La notorietà conseguita dal C. nel corso dellapolemica fu
immensa. Egli riuscì a responsabilizzare in suo favore
ambienti accademici, uomini di Curia e la quasi totalità dei
letterati fiorentini (con il Varchi in testa, che non mancò
di spezzare una lancia a favore dell'amico nell'Ercolano), i quali
ravvisavano nella battaglia sostenuta dal C. in nome del
petrarchismo e della Controriforma la loro stessa causa
conservatrice e municipalistica. La critica ha implicatamente tenuto
sempre conto di tale fortuna giudicando l'Apologia un buon esempio
di satira letteraria, a parte, si intende, qualche intemperanza nei
toni polemici. In realtà, se l'opera viene considerata sul
piano delle modalità in cui si esplica l'autoritarismo, essa
rappresenta qualcosa di più di una polemica personalistica e
di un fenomeno strettamente letterario; se invece viene giudicata in
base a un rapporto personale, essa non sfugge all'impressione
canagliesca che suscita il delatore, al riparo nei più
squallidi ricettacoli della Roma farnesiana. è quasi
impossibile cogliere l'intero senso di questa minaccia prescindendo
dal tono nfrontato e bullesco in cui avrebbe potuto pronunciarla
mastro Pasquino (sotto la cui maschera i contemporanei dovevano
riconoscere i connotati del vecchio provinciale romanizzato): "Che
io non abbia poi né gambe né braccia e voi sì,
che io sia più svisato e manco nasuto di voi e voi di
più fronte e più cigliuto di me: questo non importa,
perché sono accidenti che, seguendo il nostro mistiero,
possono avvenire ancora a voi".

**Elenco dei dati**
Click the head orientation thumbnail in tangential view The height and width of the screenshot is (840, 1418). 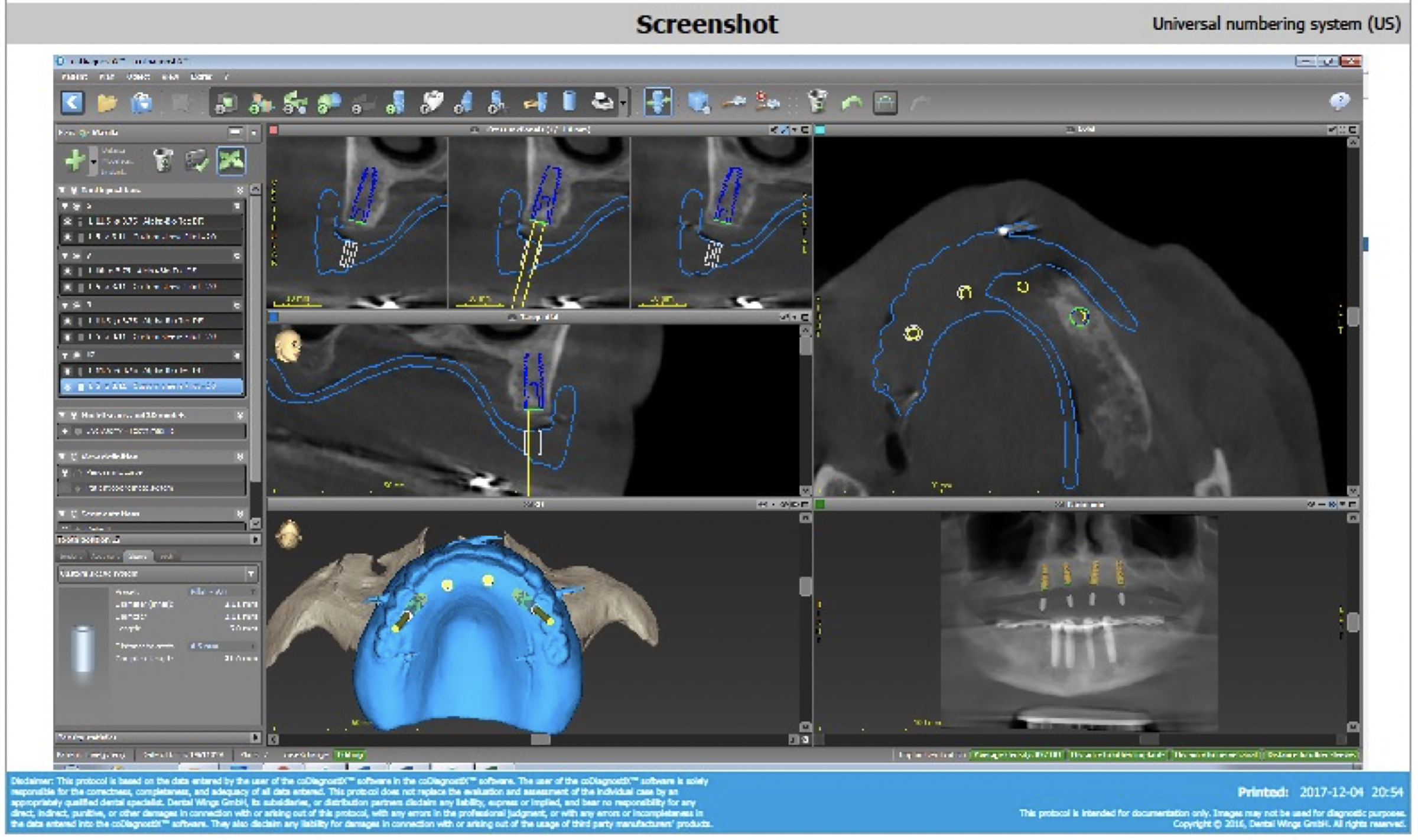288,346
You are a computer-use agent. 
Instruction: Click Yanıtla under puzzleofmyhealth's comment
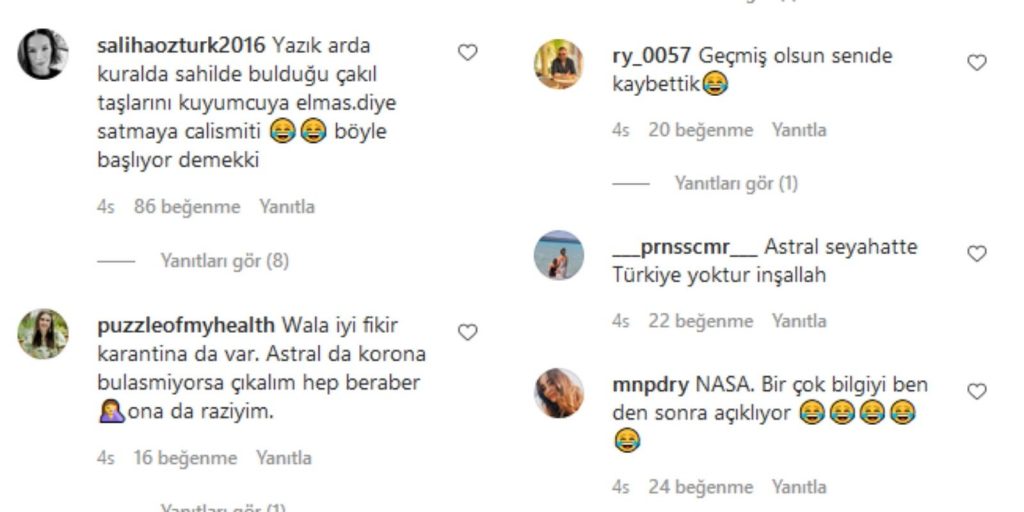click(x=283, y=458)
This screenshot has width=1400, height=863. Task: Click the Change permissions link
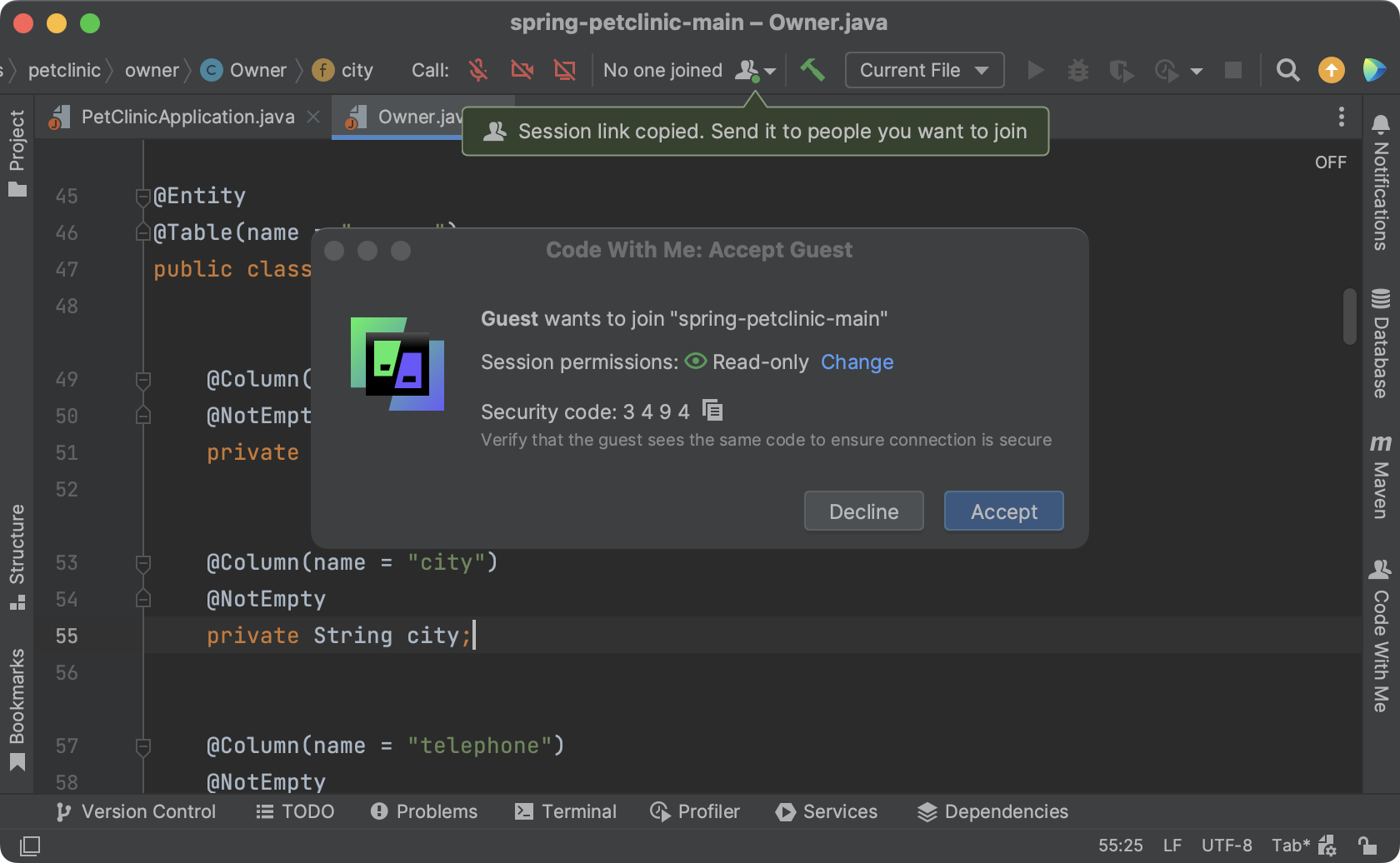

**Parti dell'esercizio**
1 > Riporta come elenco numerato, senza righe vuote, le voci comprese nel tratto che va dalla riga contenente "You are a computer-use agent." fino alla fine delle voci, entrambi gli estremi inclusi. Ometti le immagini.
2 > Scrivi il seguito del brano sull'Apologia, a partire dall'ultima frase riportata.
Il brano sull'Apologia e le voci non hanno alcun legame fra loro.

**Soluzioni dei problemi**
1 >
1. You are a computer-use agent. 
2. Instruction: Click Yanıtla under puzzleofmyhealth's comment
3. click(x=283, y=458)
4. This screenshot has width=1400, height=863. Task: Click the Change permissions link

2 >
è anche vero che durante il servizio sotto Alessandro Farnese
più rapaci, diventano le ambizioni del letterato per godere
dei benefici assegnatigli; comiche sino al ridicolo appaiono le sue
ostentazioni di decoro (quando, nel 1551, entra a far parte del
Collegio dei cavalieri loretani, o quando, nel '55, egli ottiene la
commenda di Rodi - onde il titolo di commendatore che fregia i
frontespizi delle opere a stampa - alla quale confessava di aver
posto "il segno di tutta l'ambizione"); più astiose e grette
si fanno infine le polemiche con alcuni favoriti del cardinale
(Carlo Gualtieruzzi, Antonio Bernardi) che negli ultimi tempi
sembrano screditare il suo prestigio. Non che mancassero gli
incentivi all'orgoglio, che l'esito dell'Apologia contro uno
studioso ben altrimenti dotato di lui dovette far rinverdire, ma
erano i rapporti con Alessandro Farnese che andavano degenerando
("Il cardinale è tornato a far le sue - scriveva il C. al
vescovo di Pola nel marzo del '62 - e credo che la finiremo;
così l'avessi finita la prima volta"), per cui, dopo aver
scartato l'invito di trasferirsi presso Emanuele Filiberto, decise
nel 1563 di ritirarsi a vita privata.
A quest'epoca il C. già possedeva una casa a Roma, in via
Arenula, e una piccola tenuta fuori porta S. Giovanni. Volle ancora
farsi costruire una abitazione di diletto e di riposo, lontano dalla
città e invitante agli ozi campestri: sorse così villa
Piscina, nei pressi di Frascati, dove tuttavia il C. poté
risiedere pochi anni, ché aggravatosi un vecchio male, la
podagra, fu costretto a ritornare a Roma e qui si spense il 20 nov.
1566.
Gli ultimi anni, improntati a un ideale di ozio non soltanto
riferibile agli impegni pubblici ("Cerco al più che posso
fuggir le brighe. Studio pochissimo, in libris"), furono quasi
esclusivamente dedicati ad approntare il corpus delle rime e delle
lettere che avrebbe dovuto stampare il Manuzio, nonché alla
traduzione dell'Eneide, cuiil C. si era dapprima accostato con la
volontà di comporre un poema eroico, e che portò a
termine (deposto il progetto dell'opera originale) in un tempo
abbastanza breve se si pensa che nell'aprile del '64 erano
già stati volgarizzati i primi quattro libri e che l'intero
lavoro poté essere completato prima della morte dello
scrittore.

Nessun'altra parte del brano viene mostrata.